Die für die Geschichte der Gnosis wichtigen Grundprinzipien der Hermeneutik Philos sind die folgenden:
Der höchste Zweck der göttlichen Offenbarungen ist der, dem Menschen die ewigen Wahrheiten mitzuteilen, die sich auf den Geist als den wahren Menschen (νοητα) beziehen und diesen dadurch mit Gott und der Geisterwelt (κοσμος νοητος) in Verbindung zu setzen. Um nun den Menschen, der doch ohne die Erweckung seines geistigen inneren Sinnes von dem Göttlichen nichts vernehmen kann, nach und nach aus sich selbst zu erwecken und auch zum Nutzen derer, die zu dieser höchsten Stufe des religiösen Lebens noch nicht gelangt sind, zu wirken, sind diese höheren Wahrheiten in die Hülle einer zur sittlichen Belehrung und Besserung dienlichen Geschichte und praktischen Religionseinrichtungen eingekleidet worden.
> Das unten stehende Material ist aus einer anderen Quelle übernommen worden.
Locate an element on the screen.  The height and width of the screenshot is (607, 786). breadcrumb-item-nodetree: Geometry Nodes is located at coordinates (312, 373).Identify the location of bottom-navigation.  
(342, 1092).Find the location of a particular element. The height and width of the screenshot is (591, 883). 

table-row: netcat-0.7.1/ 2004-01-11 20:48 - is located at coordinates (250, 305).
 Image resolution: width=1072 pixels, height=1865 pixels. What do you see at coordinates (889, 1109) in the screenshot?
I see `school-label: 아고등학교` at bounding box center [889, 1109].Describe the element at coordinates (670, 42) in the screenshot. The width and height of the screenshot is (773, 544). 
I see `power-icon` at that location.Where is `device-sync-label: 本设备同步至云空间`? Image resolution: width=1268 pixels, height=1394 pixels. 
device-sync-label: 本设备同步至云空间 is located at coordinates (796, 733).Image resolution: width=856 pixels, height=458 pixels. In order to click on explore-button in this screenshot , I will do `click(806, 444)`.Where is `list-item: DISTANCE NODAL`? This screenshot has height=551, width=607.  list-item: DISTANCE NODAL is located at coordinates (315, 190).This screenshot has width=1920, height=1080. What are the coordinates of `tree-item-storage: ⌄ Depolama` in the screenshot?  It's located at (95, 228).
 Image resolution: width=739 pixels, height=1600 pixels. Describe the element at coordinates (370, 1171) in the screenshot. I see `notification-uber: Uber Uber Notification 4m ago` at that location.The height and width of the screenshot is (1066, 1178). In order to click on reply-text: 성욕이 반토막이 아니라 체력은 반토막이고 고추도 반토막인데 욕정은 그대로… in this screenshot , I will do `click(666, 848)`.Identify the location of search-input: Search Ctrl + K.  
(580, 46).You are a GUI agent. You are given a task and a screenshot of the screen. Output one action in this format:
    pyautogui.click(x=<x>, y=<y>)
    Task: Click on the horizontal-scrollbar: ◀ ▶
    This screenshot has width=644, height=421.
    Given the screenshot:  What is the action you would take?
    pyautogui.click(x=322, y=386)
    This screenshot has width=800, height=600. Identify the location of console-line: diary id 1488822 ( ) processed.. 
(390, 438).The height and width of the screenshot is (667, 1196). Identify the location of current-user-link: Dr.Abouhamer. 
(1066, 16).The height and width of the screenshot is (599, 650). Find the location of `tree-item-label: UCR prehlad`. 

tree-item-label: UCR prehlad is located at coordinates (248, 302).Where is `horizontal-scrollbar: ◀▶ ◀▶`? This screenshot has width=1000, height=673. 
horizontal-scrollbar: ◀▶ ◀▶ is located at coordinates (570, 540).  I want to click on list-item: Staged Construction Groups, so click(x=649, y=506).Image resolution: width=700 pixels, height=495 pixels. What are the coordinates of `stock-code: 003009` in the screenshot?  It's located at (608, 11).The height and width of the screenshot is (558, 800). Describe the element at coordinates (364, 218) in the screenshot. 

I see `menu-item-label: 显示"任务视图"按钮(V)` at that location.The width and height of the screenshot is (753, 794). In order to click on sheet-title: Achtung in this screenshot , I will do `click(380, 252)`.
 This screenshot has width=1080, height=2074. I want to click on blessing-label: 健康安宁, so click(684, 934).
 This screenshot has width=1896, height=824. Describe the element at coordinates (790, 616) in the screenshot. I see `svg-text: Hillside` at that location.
Jene höhern Wahrheiten sind die eigentliche Seele des Ganzen, das Reale, welches nichts weiter suchen läßt (το σωμα); die Geschichte ist im Verhältnis dazu nur ein Schatten (σκια). Für diejenigen, welche nur das in die Augen Fallende betrachten, hat das Ganze auch historischen Sinn; höher aber stehen Diejenigen, welche in die innere Natur, die verborgene Kraft, das wahrhaft Reale einzudringen fähig sind. Das scheinbar Böse oder Unmoralische in den somatischen oder noëtischen Offenbarungen fügt sich höherer Harmonie als gut oder ist allegorisch zu deuten.